Zweibrücken Den Menschen so nah

Hat Kurt W. Becker den Raucher auf Kuba entdeckt? Foto: Moschel
Hat Kurt W. Becker den Raucher auf Kuba entdeckt?

„Gesehen! Natur und Straße“ heißt die Zweibrücker Foto-Ausstellung von Kurt W. Becker und Wolfgang Schlachter. Der eine hat den Blick für die Natur (Schlachter), während der andere traditionelle Straßen- und somit Menschen-Fotografie betreibt, eine Gattung, die im Datenschutzwahnsinn auszusterben droht.
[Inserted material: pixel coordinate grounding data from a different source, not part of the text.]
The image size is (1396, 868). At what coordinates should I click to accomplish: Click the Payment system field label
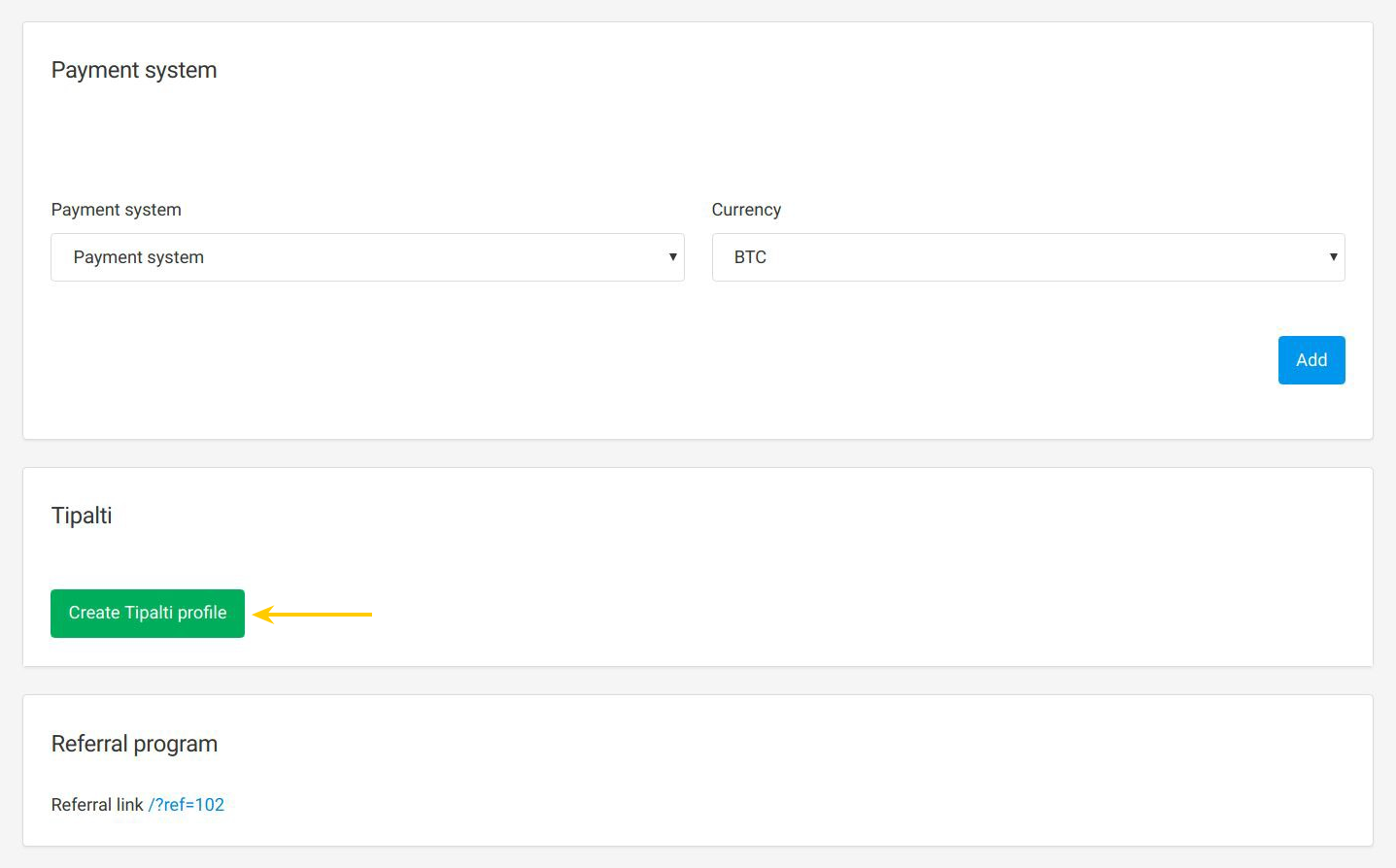coord(116,209)
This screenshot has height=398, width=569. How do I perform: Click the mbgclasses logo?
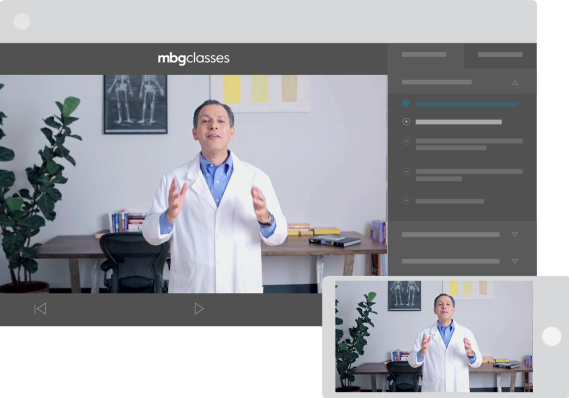pyautogui.click(x=193, y=59)
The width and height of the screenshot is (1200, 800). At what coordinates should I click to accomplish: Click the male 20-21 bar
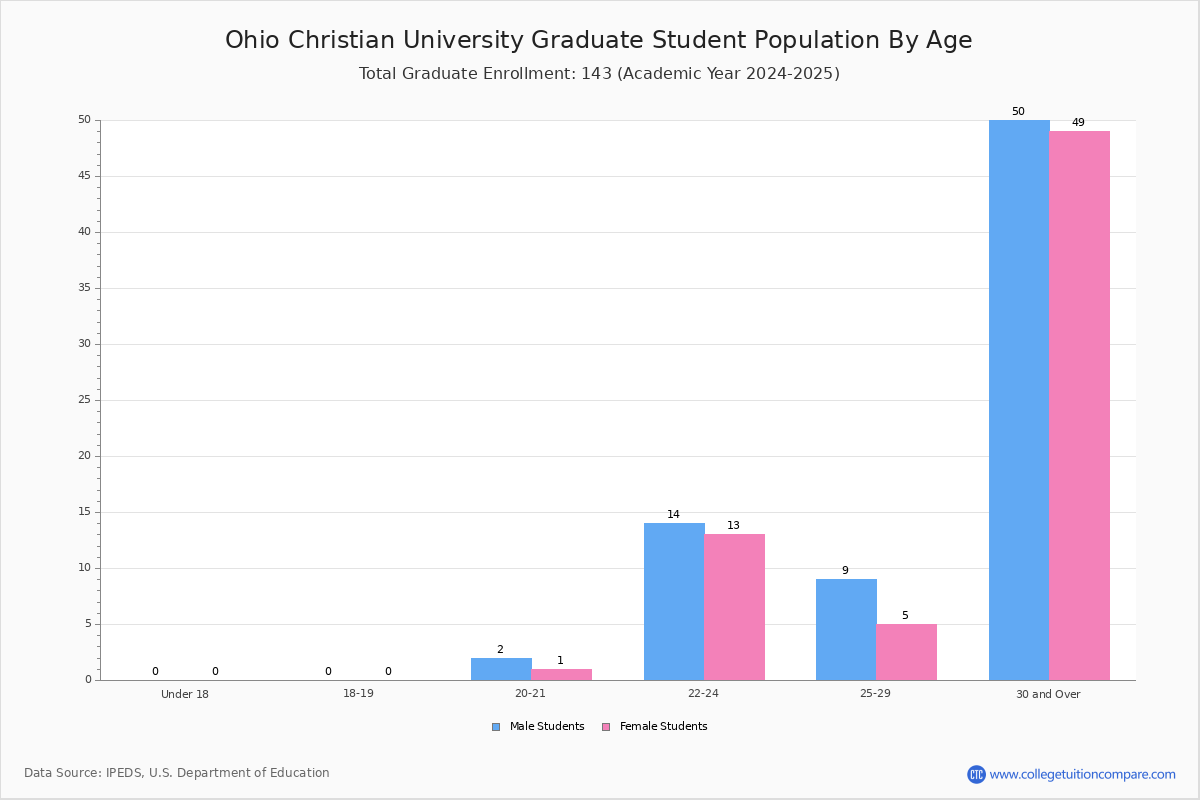(x=501, y=669)
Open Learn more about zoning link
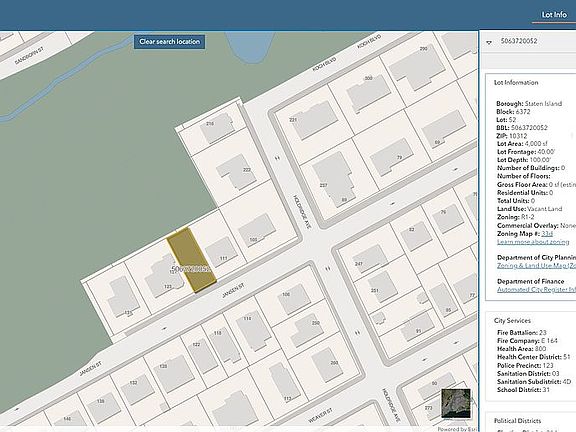The image size is (576, 432). coord(533,242)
In großen Formaten (bis zu 80 Zentimeter breit) zeigt der 1964 geborene Wolfgang Schlachter künstlerische Fine-Art-Prints von Waldlandschaften, Bäumen, aber auch dem Meer, das durch Langzeitbelichtungen sanft Felsen umspült. Meist farbreduziert, jedoch nie ganz monochrom, sind seine Werke. Spiegelungen im Wasser bezieht der Fotograf dabei geschickt ein – ebenso Licht und Schatten, also die Seele der Fotografie. Damit beweist er sowohl fotografisches Können auf hohem Niveau als auch geschulten Blick.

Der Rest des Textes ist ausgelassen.